No obstante, la Comisión De disciplina cleri, en respuesta a las directivas recibidas, preparó de mala gana –la expresión puede parecer fuerte, pero más tarde se demostraría comprensible– las breves y por esto necesariamente pobres e insuficientes proposiciones De vita et ministerio sacerdotali, que fueron debatidas en la asamblea conciliar los días 13, 14 y 15 de octubre de 1964. De la discusión y votación en el aula, y de las muchas propuestas de enmienda recibidas, emergió claramente –como don Álvaro preveía y así me lo había dicho antes– que era deseo de los padres del Concilio que el tema del sacerdocio ministerial de los presbíteros fuese tratado, no en forma de breves proposiciones, sino a través de un verdadero y propio decreto conciliar, de suficiente amplitud y contenido.

-- Material proporcionado --
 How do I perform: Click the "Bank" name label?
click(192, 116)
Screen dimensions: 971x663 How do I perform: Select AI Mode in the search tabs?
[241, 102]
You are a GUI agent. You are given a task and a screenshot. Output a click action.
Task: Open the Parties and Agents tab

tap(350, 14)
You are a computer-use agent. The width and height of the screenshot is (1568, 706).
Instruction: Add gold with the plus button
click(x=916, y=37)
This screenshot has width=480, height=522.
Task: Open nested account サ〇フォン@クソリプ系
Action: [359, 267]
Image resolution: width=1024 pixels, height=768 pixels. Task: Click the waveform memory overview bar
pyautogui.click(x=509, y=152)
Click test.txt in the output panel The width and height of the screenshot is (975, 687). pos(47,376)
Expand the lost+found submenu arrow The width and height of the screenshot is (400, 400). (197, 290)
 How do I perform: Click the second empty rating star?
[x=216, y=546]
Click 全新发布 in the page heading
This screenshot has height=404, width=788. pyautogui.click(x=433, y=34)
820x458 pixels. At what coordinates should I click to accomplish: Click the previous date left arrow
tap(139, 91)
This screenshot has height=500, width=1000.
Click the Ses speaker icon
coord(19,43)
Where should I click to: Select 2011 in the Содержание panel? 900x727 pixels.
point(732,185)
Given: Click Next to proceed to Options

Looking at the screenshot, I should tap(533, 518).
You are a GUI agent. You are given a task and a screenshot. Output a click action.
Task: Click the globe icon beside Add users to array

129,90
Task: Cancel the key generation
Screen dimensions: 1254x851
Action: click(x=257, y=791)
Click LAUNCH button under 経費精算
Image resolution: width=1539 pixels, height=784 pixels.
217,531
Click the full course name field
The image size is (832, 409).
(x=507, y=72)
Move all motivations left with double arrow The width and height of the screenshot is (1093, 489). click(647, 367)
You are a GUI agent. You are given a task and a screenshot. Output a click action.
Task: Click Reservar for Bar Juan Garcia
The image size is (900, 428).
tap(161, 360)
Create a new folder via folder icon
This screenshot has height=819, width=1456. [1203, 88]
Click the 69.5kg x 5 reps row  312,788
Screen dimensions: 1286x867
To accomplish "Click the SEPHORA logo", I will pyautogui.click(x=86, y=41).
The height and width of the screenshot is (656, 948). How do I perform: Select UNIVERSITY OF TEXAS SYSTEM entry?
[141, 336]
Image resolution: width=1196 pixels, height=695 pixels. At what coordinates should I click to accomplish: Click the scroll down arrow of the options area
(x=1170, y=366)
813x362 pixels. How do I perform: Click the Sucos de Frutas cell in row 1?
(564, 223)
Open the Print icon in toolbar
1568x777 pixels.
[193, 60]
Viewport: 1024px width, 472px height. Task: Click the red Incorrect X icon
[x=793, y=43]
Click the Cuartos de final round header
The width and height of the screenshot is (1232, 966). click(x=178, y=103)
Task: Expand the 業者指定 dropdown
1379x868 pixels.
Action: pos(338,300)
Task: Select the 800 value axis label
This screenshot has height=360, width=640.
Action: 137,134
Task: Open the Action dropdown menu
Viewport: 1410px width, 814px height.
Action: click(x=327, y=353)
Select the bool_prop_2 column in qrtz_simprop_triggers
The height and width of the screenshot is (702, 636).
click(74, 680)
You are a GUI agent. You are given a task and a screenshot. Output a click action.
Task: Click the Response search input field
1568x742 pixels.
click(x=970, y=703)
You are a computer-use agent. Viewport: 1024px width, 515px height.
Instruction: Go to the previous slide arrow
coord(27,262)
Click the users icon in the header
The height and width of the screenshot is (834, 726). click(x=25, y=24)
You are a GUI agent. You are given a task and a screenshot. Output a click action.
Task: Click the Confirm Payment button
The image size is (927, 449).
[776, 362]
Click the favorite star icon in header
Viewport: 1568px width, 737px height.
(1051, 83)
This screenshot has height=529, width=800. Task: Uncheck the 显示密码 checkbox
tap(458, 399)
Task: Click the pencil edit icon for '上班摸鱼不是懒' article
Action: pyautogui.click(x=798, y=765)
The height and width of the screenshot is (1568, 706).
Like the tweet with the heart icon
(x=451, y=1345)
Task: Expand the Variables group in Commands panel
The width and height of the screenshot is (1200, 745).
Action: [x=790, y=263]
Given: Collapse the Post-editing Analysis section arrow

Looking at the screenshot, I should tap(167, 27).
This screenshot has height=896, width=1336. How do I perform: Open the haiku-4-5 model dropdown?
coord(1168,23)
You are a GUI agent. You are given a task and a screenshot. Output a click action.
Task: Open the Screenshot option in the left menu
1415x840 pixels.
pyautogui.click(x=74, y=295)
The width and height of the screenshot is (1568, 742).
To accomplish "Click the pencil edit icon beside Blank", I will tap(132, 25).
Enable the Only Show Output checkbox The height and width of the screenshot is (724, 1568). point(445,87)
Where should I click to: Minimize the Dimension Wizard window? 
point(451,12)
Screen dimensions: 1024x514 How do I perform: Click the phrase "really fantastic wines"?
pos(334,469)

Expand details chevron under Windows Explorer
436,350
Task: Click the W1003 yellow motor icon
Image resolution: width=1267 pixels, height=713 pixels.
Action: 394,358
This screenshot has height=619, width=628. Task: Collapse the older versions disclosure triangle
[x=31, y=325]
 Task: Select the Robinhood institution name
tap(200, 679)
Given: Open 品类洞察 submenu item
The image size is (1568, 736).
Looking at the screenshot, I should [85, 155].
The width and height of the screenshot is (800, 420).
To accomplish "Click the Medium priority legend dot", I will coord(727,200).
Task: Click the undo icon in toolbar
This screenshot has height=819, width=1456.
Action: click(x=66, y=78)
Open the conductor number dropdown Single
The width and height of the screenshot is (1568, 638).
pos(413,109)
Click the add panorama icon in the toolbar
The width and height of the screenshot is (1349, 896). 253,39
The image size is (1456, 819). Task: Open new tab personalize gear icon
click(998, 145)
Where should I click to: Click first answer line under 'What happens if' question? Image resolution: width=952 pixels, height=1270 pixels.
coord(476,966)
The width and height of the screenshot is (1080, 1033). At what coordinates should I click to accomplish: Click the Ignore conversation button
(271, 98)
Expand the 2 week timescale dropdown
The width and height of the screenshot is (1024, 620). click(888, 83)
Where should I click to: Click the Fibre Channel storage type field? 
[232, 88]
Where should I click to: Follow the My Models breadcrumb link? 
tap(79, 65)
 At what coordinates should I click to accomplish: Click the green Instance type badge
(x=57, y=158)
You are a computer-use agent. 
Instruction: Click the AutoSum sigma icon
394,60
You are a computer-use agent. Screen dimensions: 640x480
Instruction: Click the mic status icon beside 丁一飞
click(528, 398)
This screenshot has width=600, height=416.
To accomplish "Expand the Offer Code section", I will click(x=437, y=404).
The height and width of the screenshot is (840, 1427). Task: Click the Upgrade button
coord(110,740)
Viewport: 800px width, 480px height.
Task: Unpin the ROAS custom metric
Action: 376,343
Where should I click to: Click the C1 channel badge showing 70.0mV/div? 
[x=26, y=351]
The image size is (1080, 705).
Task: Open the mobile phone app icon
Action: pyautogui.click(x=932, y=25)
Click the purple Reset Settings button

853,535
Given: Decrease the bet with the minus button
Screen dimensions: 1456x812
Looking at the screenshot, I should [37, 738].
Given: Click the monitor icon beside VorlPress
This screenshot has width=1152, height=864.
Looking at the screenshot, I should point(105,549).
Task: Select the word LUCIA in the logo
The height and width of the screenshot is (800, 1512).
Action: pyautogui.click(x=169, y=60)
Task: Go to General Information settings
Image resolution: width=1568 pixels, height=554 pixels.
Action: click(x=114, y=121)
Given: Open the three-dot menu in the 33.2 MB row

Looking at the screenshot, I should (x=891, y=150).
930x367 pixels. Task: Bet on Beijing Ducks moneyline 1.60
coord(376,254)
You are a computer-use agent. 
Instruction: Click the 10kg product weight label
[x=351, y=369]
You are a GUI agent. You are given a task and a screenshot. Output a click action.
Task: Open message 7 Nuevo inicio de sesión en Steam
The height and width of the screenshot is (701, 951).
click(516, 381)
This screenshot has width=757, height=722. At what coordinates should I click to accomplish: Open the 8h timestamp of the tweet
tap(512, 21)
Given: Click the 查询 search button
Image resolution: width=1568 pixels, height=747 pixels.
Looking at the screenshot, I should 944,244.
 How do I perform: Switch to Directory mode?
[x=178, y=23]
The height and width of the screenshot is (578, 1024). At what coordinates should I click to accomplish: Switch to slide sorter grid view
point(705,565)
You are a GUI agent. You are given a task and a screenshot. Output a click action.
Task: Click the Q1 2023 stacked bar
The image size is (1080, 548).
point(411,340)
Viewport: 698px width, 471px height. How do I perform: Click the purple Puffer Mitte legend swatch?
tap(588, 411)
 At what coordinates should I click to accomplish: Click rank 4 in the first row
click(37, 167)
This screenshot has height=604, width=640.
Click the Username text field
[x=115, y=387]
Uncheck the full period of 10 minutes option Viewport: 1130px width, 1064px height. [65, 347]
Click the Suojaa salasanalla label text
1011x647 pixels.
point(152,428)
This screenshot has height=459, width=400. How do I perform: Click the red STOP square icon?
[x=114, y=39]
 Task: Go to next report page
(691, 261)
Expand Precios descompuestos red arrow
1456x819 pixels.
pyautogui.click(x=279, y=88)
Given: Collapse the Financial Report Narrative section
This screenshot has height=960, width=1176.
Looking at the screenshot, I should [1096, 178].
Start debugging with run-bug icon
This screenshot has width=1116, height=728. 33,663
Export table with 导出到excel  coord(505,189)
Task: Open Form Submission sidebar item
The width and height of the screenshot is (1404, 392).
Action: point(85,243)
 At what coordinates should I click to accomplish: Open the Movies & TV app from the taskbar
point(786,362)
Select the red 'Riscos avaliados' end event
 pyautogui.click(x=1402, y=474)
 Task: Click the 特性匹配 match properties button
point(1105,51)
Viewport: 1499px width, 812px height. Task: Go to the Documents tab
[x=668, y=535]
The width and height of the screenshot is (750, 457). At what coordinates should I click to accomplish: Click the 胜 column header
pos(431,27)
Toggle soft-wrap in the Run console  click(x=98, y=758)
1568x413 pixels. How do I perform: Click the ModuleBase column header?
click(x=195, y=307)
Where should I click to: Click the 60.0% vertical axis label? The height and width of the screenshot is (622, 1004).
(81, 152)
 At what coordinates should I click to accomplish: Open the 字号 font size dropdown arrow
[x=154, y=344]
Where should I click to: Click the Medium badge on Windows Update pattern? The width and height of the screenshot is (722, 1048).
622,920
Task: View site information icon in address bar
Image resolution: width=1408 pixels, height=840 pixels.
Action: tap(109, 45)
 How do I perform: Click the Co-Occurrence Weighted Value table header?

-- Tareas --
[1] Convierte en una lista breve el párrafo del fragmento que empieza con «No obstante, la Comisión», sin perder sus datos principales.
[2] Reproduce textualmente, por favor, el pasaje del fragmento que comienza con "No obstante, la" y continúa hasta "amplitud y contenido.".

-- Respuestas --
[1]
- En respuesta a las directivas recibidas, la Comisión De disciplina cleri preparó de mala gana unas proposiciones breves, pobres e insuficientes, De vita et ministerio sacerdotali.
- Esas proposiciones se debatieron en la asamblea conciliar los días 13, 14 y 15 de octubre de 1964.
- De la discusión, la votación y las numerosas propuestas de enmienda surgió con claridad, como don Álvaro había previsto, que los padres del Concilio querían tratar el sacerdocio ministerial de los presbíteros en un verdadero decreto conciliar de amplitud y contenido suficientes, y no en breves proposiciones.

[2]
No obstante, la Comisión De disciplina cleri, en respuesta a las directivas recibidas, preparó de mala gana –la expresión puede parecer fuerte, pero más tarde se demostraría comprensible– las breves y por esto necesariamente pobres e insuficientes proposiciones De vita et ministerio sacerdotali, que fueron debatidas en la asamblea conciliar los días 13, 14 y 15 de octubre de 1964. De la discusión y votación en el aula, y de las muchas propuestas de enmienda recibidas, emergió claramente –como don Álvaro preveía y así me lo había dicho antes– que era deseo de los padres del Concilio que el tema del sacerdocio ministerial de los presbíteros fuese tratado, no en forma de breves proposiciones, sino a través de un verdadero y propio decreto conciliar, de suficiente amplitud y contenido.